> What you will do
The response should consist of the data reproduced word for word.

**** Data records ****

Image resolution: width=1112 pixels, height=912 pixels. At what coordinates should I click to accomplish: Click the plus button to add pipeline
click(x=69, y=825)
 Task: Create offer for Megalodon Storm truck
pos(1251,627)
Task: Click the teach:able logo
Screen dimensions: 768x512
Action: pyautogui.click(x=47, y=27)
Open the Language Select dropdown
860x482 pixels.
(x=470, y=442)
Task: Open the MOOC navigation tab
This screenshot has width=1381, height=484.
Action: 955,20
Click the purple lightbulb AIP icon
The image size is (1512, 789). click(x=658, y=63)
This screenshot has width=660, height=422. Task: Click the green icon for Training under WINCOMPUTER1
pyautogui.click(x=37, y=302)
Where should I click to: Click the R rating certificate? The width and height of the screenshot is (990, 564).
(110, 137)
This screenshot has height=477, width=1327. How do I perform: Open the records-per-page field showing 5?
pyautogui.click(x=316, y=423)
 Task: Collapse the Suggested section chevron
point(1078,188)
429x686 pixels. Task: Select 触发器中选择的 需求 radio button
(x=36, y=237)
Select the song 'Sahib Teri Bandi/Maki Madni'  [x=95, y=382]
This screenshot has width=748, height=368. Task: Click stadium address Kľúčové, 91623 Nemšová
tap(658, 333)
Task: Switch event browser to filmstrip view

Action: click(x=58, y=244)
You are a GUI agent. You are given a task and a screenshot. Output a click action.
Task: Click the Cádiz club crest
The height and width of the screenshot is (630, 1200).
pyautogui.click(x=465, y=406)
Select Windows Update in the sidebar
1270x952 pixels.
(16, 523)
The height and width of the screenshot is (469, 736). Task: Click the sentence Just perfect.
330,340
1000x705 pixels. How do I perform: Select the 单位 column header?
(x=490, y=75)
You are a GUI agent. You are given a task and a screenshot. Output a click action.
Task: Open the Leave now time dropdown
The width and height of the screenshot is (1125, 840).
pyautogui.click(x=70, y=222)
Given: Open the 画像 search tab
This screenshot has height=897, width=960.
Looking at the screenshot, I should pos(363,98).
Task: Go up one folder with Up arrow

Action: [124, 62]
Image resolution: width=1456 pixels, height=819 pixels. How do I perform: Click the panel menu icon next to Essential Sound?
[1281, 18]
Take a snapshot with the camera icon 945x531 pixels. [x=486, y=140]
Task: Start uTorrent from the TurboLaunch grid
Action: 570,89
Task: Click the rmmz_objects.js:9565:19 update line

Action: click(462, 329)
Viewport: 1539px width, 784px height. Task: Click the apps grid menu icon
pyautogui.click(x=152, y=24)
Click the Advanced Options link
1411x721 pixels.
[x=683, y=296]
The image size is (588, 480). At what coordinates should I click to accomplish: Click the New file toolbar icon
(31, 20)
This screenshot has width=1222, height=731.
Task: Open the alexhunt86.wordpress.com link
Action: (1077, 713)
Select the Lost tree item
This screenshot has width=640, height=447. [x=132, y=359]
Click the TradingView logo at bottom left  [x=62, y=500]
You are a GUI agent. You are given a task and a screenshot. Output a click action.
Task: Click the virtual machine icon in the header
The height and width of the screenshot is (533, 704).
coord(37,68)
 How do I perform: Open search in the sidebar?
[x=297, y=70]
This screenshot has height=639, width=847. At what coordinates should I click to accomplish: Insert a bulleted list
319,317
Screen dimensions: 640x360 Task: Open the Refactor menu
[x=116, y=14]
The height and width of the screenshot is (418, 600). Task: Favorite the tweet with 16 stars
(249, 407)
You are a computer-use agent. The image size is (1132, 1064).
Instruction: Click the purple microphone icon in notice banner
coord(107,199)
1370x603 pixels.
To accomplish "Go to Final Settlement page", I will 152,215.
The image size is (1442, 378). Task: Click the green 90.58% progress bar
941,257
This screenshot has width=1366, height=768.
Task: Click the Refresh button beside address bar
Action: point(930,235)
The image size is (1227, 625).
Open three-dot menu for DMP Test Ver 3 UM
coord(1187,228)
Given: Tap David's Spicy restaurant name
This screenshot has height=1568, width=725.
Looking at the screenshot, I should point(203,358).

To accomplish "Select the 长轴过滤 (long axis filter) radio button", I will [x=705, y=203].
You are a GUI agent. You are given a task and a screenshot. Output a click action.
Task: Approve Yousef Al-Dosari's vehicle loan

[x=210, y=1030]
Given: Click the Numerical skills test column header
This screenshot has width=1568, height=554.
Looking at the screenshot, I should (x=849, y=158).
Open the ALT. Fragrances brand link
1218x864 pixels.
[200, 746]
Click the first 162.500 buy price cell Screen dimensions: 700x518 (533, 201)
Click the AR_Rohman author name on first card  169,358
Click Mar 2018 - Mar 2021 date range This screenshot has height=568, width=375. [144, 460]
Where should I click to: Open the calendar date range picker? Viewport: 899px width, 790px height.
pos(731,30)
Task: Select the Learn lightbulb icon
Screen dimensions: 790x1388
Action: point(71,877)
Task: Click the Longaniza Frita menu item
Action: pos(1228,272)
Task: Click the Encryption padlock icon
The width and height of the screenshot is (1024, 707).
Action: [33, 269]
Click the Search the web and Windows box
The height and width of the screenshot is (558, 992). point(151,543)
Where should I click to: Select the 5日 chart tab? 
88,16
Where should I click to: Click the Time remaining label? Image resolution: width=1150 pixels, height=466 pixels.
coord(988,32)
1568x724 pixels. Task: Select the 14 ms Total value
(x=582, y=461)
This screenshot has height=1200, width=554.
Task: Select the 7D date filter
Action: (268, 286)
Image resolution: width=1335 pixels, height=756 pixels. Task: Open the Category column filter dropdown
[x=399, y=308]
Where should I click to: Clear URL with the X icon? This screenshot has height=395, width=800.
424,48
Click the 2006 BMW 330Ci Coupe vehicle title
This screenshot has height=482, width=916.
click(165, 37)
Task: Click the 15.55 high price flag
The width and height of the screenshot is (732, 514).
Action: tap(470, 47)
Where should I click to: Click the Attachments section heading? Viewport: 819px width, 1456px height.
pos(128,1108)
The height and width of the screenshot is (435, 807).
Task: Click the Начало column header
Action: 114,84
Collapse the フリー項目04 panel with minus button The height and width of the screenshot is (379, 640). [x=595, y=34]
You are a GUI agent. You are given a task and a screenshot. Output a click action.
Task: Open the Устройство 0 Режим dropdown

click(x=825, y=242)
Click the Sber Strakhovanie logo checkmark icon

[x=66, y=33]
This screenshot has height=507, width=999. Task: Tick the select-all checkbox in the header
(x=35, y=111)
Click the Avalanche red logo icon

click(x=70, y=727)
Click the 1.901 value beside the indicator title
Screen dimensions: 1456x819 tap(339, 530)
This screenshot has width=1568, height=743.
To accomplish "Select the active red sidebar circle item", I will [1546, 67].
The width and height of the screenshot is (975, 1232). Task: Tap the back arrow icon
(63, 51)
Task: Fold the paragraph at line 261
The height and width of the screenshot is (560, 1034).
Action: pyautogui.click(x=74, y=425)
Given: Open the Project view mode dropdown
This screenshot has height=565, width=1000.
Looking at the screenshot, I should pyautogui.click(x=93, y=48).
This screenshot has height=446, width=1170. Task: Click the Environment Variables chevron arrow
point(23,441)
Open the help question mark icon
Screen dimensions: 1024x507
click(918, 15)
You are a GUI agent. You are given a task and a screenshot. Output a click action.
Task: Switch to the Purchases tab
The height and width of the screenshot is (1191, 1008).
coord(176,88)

****

> Task response
Image resolution: width=1112 pixels, height=912 pixels. At what coordinates should I click to accomplish: Click the plus button to add pipeline
click(x=69, y=825)
 Task: Create offer for Megalodon Storm truck
pos(1251,627)
Task: Click the teach:able logo
Screen dimensions: 768x512
Action: pyautogui.click(x=47, y=27)
Open the Language Select dropdown
860x482 pixels.
(x=470, y=442)
Task: Open the MOOC navigation tab
This screenshot has width=1381, height=484.
Action: 955,20
Click the purple lightbulb AIP icon
The image size is (1512, 789). click(x=658, y=63)
This screenshot has width=660, height=422. Task: Click the green icon for Training under WINCOMPUTER1
pyautogui.click(x=37, y=302)
Where should I click to: Click the R rating certificate? The width and height of the screenshot is (990, 564).
(110, 137)
This screenshot has height=477, width=1327. How do I perform: Open the records-per-page field showing 5?
pyautogui.click(x=316, y=423)
 Task: Collapse the Suggested section chevron
point(1078,188)
429x686 pixels. Task: Select 触发器中选择的 需求 radio button
(x=36, y=237)
Select the song 'Sahib Teri Bandi/Maki Madni'  [x=95, y=382]
This screenshot has width=748, height=368. Task: Click stadium address Kľúčové, 91623 Nemšová
tap(658, 333)
Task: Switch event browser to filmstrip view

Action: click(x=58, y=244)
You are a GUI agent. You are given a task and a screenshot. Output a click action.
Task: Click the Cádiz club crest
The height and width of the screenshot is (630, 1200).
pyautogui.click(x=465, y=406)
Select Windows Update in the sidebar
1270x952 pixels.
(16, 523)
The height and width of the screenshot is (469, 736). Task: Click the sentence Just perfect.
330,340
1000x705 pixels. How do I perform: Select the 单位 column header?
(x=490, y=75)
You are a GUI agent. You are given a task and a screenshot. Output a click action.
Task: Open the Leave now time dropdown
The width and height of the screenshot is (1125, 840).
pyautogui.click(x=70, y=222)
Given: Open the 画像 search tab
This screenshot has height=897, width=960.
Looking at the screenshot, I should pos(363,98).
Task: Go up one folder with Up arrow

Action: [124, 62]
Image resolution: width=1456 pixels, height=819 pixels. How do I perform: Click the panel menu icon next to Essential Sound?
[1281, 18]
Take a snapshot with the camera icon 945x531 pixels. [x=486, y=140]
Task: Start uTorrent from the TurboLaunch grid
Action: 570,89
Task: Click the rmmz_objects.js:9565:19 update line

Action: click(462, 329)
Viewport: 1539px width, 784px height. Task: Click the apps grid menu icon
pyautogui.click(x=152, y=24)
Click the Advanced Options link
1411x721 pixels.
[x=683, y=296]
The image size is (588, 480). At what coordinates should I click to accomplish: Click the New file toolbar icon
(31, 20)
This screenshot has width=1222, height=731.
Task: Open the alexhunt86.wordpress.com link
Action: (1077, 713)
Select the Lost tree item
This screenshot has width=640, height=447. [x=132, y=359]
Click the TradingView logo at bottom left  [x=62, y=500]
You are a GUI agent. You are given a task and a screenshot. Output a click action.
Task: Click the virtual machine icon in the header
The height and width of the screenshot is (533, 704).
coord(37,68)
 How do I perform: Open search in the sidebar?
[x=297, y=70]
This screenshot has height=639, width=847. At what coordinates should I click to accomplish: Insert a bulleted list
319,317
Screen dimensions: 640x360 Task: Open the Refactor menu
[x=116, y=14]
The height and width of the screenshot is (418, 600). Task: Favorite the tweet with 16 stars
(249, 407)
You are a computer-use agent. The image size is (1132, 1064).
Instruction: Click the purple microphone icon in notice banner
coord(107,199)
1370x603 pixels.
To accomplish "Go to Final Settlement page", I will 152,215.
The image size is (1442, 378). Task: Click the green 90.58% progress bar
941,257
This screenshot has width=1366, height=768.
Task: Click the Refresh button beside address bar
Action: point(930,235)
The image size is (1227, 625).
Open three-dot menu for DMP Test Ver 3 UM
coord(1187,228)
Given: Tap David's Spicy restaurant name
This screenshot has height=1568, width=725.
Looking at the screenshot, I should point(203,358).

To accomplish "Select the 长轴过滤 (long axis filter) radio button", I will [x=705, y=203].
You are a GUI agent. You are given a task and a screenshot. Output a click action.
Task: Approve Yousef Al-Dosari's vehicle loan

[x=210, y=1030]
Given: Click the Numerical skills test column header
This screenshot has width=1568, height=554.
Looking at the screenshot, I should (x=849, y=158).
Open the ALT. Fragrances brand link
1218x864 pixels.
[200, 746]
Click the first 162.500 buy price cell Screen dimensions: 700x518 (533, 201)
Click the AR_Rohman author name on first card  169,358
Click Mar 2018 - Mar 2021 date range This screenshot has height=568, width=375. [144, 460]
Where should I click to: Open the calendar date range picker? Viewport: 899px width, 790px height.
pos(731,30)
Task: Select the Learn lightbulb icon
Screen dimensions: 790x1388
Action: point(71,877)
Task: Click the Longaniza Frita menu item
Action: pos(1228,272)
Task: Click the Encryption padlock icon
The width and height of the screenshot is (1024, 707).
Action: [33, 269]
Click the Search the web and Windows box
The height and width of the screenshot is (558, 992). point(151,543)
Where should I click to: Select the 5日 chart tab? 
88,16
Where should I click to: Click the Time remaining label? Image resolution: width=1150 pixels, height=466 pixels.
coord(988,32)
1568x724 pixels. Task: Select the 14 ms Total value
(x=582, y=461)
This screenshot has height=1200, width=554.
Task: Select the 7D date filter
Action: (268, 286)
Image resolution: width=1335 pixels, height=756 pixels. Task: Open the Category column filter dropdown
[x=399, y=308]
Where should I click to: Clear URL with the X icon? This screenshot has height=395, width=800.
424,48
Click the 2006 BMW 330Ci Coupe vehicle title
This screenshot has height=482, width=916.
click(165, 37)
Task: Click the 15.55 high price flag
The width and height of the screenshot is (732, 514).
Action: tap(470, 47)
Where should I click to: Click the Attachments section heading? Viewport: 819px width, 1456px height.
pos(128,1108)
The height and width of the screenshot is (435, 807).
Task: Click the Начало column header
Action: 114,84
Collapse the フリー項目04 panel with minus button The height and width of the screenshot is (379, 640). [x=595, y=34]
You are a GUI agent. You are given a task and a screenshot. Output a click action.
Task: Open the Устройство 0 Режим dropdown

click(x=825, y=242)
Click the Sber Strakhovanie logo checkmark icon

[x=66, y=33]
This screenshot has height=507, width=999. Task: Tick the select-all checkbox in the header
(x=35, y=111)
Click the Avalanche red logo icon

click(x=70, y=727)
Click the 1.901 value beside the indicator title
Screen dimensions: 1456x819 tap(339, 530)
This screenshot has width=1568, height=743.
To accomplish "Select the active red sidebar circle item", I will [1546, 67].
The width and height of the screenshot is (975, 1232). Task: Tap the back arrow icon
(63, 51)
Task: Fold the paragraph at line 261
The height and width of the screenshot is (560, 1034).
Action: pyautogui.click(x=74, y=425)
Given: Open the Project view mode dropdown
This screenshot has height=565, width=1000.
Looking at the screenshot, I should pyautogui.click(x=93, y=48).
This screenshot has height=446, width=1170. Task: Click the Environment Variables chevron arrow
point(23,441)
Open the help question mark icon
Screen dimensions: 1024x507
click(918, 15)
You are a GUI agent. You are given a task and a screenshot. Output a click action.
Task: Switch to the Purchases tab
The height and width of the screenshot is (1191, 1008).
coord(176,88)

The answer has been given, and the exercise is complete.